Return every line from the records below with the string "logo".

Provided data section start

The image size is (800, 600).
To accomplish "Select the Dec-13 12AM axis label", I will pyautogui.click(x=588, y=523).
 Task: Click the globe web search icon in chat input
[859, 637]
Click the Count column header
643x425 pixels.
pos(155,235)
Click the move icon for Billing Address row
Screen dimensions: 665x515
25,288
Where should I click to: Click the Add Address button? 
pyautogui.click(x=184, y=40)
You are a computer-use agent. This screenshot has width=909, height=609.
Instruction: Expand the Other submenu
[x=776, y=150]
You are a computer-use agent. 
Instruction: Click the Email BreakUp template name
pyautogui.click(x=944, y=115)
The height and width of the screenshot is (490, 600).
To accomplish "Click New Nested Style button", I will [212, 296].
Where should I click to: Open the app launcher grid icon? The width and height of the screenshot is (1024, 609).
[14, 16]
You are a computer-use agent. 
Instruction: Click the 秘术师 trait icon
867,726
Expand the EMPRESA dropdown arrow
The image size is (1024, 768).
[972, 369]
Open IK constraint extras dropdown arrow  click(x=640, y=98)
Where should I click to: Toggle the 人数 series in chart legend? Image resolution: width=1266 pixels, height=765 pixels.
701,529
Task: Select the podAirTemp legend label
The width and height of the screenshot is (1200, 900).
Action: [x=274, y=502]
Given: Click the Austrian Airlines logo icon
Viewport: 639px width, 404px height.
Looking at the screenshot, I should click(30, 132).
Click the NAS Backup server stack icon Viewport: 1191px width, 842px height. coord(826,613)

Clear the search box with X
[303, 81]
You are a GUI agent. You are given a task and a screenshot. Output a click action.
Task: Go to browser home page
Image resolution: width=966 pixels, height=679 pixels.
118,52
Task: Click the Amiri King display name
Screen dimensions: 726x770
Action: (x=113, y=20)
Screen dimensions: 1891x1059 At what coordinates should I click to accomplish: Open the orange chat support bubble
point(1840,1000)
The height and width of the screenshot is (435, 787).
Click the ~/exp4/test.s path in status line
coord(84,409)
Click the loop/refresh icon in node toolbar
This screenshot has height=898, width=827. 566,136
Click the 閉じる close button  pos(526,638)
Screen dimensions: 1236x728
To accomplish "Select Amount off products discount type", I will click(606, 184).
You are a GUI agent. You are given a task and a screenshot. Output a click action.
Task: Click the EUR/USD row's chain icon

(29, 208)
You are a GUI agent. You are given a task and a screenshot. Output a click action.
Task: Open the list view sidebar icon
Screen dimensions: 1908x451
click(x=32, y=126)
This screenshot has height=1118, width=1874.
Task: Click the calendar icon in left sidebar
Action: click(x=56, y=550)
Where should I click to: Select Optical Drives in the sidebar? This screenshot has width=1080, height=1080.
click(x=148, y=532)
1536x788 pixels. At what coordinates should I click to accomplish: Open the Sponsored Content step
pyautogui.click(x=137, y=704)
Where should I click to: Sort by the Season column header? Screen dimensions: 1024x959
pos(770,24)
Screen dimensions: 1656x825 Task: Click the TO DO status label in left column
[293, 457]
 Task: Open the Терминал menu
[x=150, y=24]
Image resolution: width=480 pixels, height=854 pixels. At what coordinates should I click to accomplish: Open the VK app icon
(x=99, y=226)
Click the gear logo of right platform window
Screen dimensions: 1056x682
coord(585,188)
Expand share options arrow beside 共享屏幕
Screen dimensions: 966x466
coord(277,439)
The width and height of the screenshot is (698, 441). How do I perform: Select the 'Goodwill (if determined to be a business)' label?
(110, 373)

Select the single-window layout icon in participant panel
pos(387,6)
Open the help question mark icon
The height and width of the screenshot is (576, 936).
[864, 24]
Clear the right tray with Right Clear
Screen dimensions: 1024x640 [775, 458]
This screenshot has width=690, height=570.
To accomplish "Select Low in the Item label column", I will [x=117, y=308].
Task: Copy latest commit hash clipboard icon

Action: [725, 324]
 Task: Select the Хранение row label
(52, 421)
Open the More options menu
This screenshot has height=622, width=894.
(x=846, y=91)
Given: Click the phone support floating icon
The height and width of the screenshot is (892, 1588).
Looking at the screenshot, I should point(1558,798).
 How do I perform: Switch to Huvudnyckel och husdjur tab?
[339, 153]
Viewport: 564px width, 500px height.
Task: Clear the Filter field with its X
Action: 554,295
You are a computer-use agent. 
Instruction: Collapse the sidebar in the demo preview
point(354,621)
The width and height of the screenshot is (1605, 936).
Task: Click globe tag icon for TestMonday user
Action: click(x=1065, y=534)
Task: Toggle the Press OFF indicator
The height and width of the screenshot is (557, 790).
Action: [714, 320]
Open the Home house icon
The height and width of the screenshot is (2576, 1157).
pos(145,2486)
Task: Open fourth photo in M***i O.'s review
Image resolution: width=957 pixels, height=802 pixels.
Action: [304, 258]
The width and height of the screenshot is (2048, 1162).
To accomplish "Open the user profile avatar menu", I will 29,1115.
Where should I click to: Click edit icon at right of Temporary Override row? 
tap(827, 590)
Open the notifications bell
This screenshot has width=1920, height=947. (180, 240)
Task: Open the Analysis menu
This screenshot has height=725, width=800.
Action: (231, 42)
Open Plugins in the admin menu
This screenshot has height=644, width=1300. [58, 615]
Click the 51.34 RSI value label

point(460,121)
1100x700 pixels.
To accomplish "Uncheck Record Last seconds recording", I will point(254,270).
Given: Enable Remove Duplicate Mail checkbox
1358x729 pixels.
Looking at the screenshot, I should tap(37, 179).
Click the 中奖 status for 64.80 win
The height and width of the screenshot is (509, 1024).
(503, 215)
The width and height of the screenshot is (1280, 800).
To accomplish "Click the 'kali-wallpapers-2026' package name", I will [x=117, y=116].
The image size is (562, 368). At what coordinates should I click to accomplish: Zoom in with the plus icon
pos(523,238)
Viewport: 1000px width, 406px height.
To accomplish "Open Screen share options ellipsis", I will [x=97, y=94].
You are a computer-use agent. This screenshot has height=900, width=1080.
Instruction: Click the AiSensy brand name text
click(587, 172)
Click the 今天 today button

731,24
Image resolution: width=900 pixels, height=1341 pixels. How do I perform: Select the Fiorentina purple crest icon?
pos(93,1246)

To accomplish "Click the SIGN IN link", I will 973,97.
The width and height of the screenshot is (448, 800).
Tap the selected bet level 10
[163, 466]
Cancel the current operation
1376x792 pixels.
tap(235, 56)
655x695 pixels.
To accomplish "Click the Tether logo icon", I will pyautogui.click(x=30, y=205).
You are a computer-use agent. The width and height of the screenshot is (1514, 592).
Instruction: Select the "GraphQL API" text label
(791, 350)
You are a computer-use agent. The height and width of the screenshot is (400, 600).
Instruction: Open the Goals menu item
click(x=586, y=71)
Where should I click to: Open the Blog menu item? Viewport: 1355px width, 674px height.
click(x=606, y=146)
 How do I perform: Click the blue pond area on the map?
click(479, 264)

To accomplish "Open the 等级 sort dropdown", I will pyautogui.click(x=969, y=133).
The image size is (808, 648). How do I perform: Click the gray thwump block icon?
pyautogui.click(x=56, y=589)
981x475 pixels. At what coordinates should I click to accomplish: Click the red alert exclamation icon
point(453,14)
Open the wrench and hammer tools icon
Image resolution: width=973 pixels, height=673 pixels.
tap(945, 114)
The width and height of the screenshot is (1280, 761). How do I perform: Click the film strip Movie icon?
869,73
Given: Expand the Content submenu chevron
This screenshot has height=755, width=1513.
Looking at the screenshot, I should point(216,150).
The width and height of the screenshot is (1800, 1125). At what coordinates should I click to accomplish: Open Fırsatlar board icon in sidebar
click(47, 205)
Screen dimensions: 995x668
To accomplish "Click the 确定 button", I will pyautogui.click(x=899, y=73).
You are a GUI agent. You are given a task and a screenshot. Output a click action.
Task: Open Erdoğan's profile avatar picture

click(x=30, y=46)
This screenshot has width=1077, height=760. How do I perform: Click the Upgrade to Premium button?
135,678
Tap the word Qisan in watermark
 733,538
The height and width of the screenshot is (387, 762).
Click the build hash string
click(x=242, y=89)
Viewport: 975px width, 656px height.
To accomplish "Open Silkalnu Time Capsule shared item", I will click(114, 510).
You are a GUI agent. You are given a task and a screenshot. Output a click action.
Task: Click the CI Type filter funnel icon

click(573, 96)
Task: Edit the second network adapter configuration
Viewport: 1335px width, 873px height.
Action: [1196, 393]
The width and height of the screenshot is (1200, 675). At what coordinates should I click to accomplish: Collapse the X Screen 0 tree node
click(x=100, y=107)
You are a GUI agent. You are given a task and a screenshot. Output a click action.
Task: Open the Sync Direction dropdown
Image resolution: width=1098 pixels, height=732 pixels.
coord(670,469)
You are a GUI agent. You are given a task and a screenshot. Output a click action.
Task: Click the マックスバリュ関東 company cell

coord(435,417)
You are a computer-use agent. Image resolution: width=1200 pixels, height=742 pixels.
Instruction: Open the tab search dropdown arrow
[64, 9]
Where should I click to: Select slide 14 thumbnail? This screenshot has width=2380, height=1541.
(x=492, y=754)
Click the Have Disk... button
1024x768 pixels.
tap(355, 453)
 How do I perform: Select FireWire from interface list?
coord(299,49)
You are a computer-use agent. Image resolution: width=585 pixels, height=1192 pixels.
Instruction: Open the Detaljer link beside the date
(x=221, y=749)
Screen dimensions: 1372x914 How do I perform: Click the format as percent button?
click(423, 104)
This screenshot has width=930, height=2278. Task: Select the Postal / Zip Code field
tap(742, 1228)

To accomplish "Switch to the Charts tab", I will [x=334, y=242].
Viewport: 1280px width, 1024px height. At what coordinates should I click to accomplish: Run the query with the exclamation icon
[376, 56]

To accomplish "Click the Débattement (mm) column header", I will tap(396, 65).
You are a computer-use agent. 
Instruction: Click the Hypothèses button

Provided data section end

**Result of this exercise:**
Given: Click the Austrian Airlines logo icon
Click the gear logo of right platform window
To accomplish "Click the Tether logo icon", I will pyautogui.click(x=30, y=205).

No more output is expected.